Continuous Wavelet Transform (CWT): The CWT provides time-frequency representation of the modulation signal, enabling tracking of respiratory frequency changes over time. The scalogram (magnitude of the CWT) shows the respiratory frequency as a ridge that can be tracked using ridge extraction algorithms. Addison et al. (2015) pioneered CWT-based respiratory rate estimation from PPG in the Nellcor Respiration Rate (RRp) algorithm, which was the first FDA-cleared algorithm for respiratory rate extraction from pulse oximetry (DOI: 10.1007/s10877-014-9607-0).
Singular Spectrum Analysis (SSA): SSA decomposes the signal into oscillatory components based on eigendecomposition of the trajectory matrix. It can separate respiratory and cardiac components even when their frequencies are close, and it does not require predefined basis functions or frequency bands.
Smart Fusion of Multiple Respiratory Estimates
Since RIFV, RIAV, and RIIV capture respiratory information through different physiological mechanisms, they provide complementary estimates with different strengths and failure modes. Fusing multiple estimates improves robustness and accuracy.
Quality-Weighted Fusion
Karlen et al. (2013) proposed a smart fusion framework that computes respiratory rate estimates from all three modulations independently, assesses the quality of each estimate, and combines them using quality-weighted averaging (DOI: 10.1109/TBME.2013.2246160). Quality is assessed by:
- Signal quality index (SQI): Measures the regularity and consistency of the modulation signal. Low SQI indicates noise contamination.
- Spectral peak prominence: A sharp, isolated spectral peak indicates a reliable estimate; a broad or ambiguous peak indicates uncertainty.
- Cross-modulation agreement: When two or more modulations agree on the respiratory frequency, confidence increases.
In a study of 59 subjects, the smart fusion approach achieved MAE of 0.9 breaths/min compared to reference capnography, outperforming any single modulation source (RIFV alone: 1.4 breaths/min; RIAV alone: 1.6 breaths/min; RIIV alone: 1.8 breaths/min).
Bayesian Fusion
Pimentel et al. (2017) developed a Bayesian fusion framework that maintains probability distributions over respiratory rate from each modulation source and combines them using Bayes' theorem (DOI: 10.1109/TBME.2016.2613124). The Bayesian approach naturally handles uncertainty: when one source provides an unreliable estimate with high variance, its influence on the fused estimate is automatically reduced. The method also incorporates a temporal prior that penalizes large changes in respiratory rate between consecutive windows, exploiting the physiological constraint that breathing rate changes slowly under normal conditions.
Evaluated on the CapnoBase benchmark dataset (42 subjects, 8 minutes each, with reference capnography), the Bayesian fusion approach achieved MAE of 0.6 breaths/min, which represents less than 5% relative error at typical resting breathing rates.
Performance Benchmarks and Datasets
The CapnoBase Benchmark
The CapnoBase dataset (Karlen et al., 2010) has become the standard benchmark for PPG respiratory rate estimation. It contains 42 recordings of 8 minutes each from pediatric and adult patients during elective surgery, with simultaneous finger PPG and capnography (reference respiratory rate). The dataset is publicly available, enabling direct comparison across methods.

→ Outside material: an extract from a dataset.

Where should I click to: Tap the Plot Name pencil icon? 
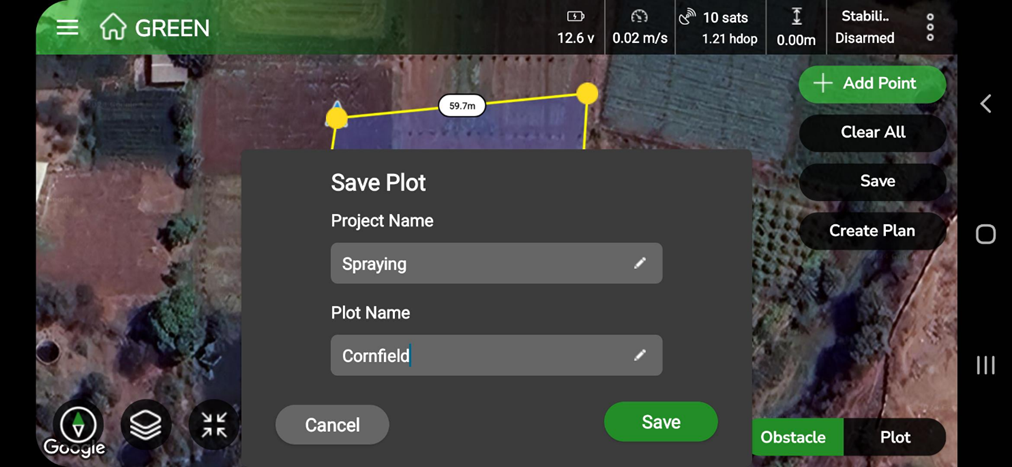640,355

State-of-the-art results on CapnoBase:
| Method | MAE (breaths/min) | Coverage | |--------|-------------------|----------| | Single best modulation | 1.4-1.8 | 100% | | Smart fusion (Karlen, 2013) | 0.9 | 100% | | Bayesian fusion (Pimentel, 2017) | 0.6 | 100% | | Deep learning (Ravichandran, 2019) | 0.5 | 95% | | CWT ridge tracking (Addison, 2015) | 1.0 | 92% |
Coverage refers to the percentage of analysis windows for which the algorithm produces an estimate; some methods abstain from low-confidence windows.
The BIDMC Dataset
The BIDMC (Beth Israel Deaconess Medical Center) dataset provides 53 recordings from critically ill adult patients with reference respiratory rate from impedance pneumography. This dataset is more challenging than CapnoBase because ICU patients often have irregular breathing, cardiac arrhythmias, and lower signal quality.
Pimentel et al. (2017) reported MAE of 1.8 breaths/min on BIDMC using Bayesian fusion, compared to 0.6 breaths/min on CapnoBase, illustrating the performance gap between controlled and clinical settings.
Deep Learning Approaches
Recent work has applied deep learning to PPG respiratory rate estimation, bypassing hand-crafted feature extraction.
End-to-End CNN Models
Ravichandran et al. (2019) trained a 1D-CNN to estimate respiratory rate directly from 32-second windows of raw PPG, achieving MAE of 0.5 breaths/min on CapnoBase (DOI: 10.1145/3341163.3347744). The model learned to extract respiratory modulations implicitly, without explicit RIFV/RIAV/RIIV decomposition. Analysis of the learned filters revealed that the first convolutional layer learned bandpass filters in the respiratory frequency range, while deeper layers captured modulation patterns similar to the traditional decomposition.
Temporal CNN with Attention
Bian et al. (2020) applied a temporal convolutional network (TCN) with attention mechanisms to PPG respiratory rate estimation. The attention layer learned to weight different segments of the input window based on signal quality, effectively performing automatic quality-gated estimation. The model achieved MAE of 1.1 breaths/min on the BIDMC dataset, a 39% improvement over the Bayesian fusion baseline (DOI: 10.1109/JBHI.2020.2990423).
Clinical Applications
Hospital Patient Monitoring
The most immediate clinical application is continuous respiratory rate monitoring from existing pulse oximeters. The Nellcor Respiration Rate (RRp) algorithm by Medtronic is FDA-cleared and deployed in hospital monitors, extracting respiratory rate from the pulse oximeter PPG signal without requiring additional sensors. Clinical validation studies have shown MAE of 1-2 breaths/min compared to manual counting by nurses, which itself has significant inter-observer variability (Bergese et al., 2017; DOI: 10.1213/ANE.0000000000001642).
This capability is particularly valuable for post-surgical patients on general wards, where continuous capnography is impractical but early detection of respiratory depression (from opioid analgesia) can prevent critical events.
Wearable Sleep Monitoring
Consumer wearables including Apple Watch, Fitbit, and Garmin devices now report respiratory rate during sleep. The constrained environment (minimal motion, regular breathing) makes sleep an ideal use case for PPG-based respiratory rate estimation. Longitudinal tracking of sleeping respiratory rate can identify trends associated with respiratory infections, heart failure decompensation, and sleep-disordered breathing.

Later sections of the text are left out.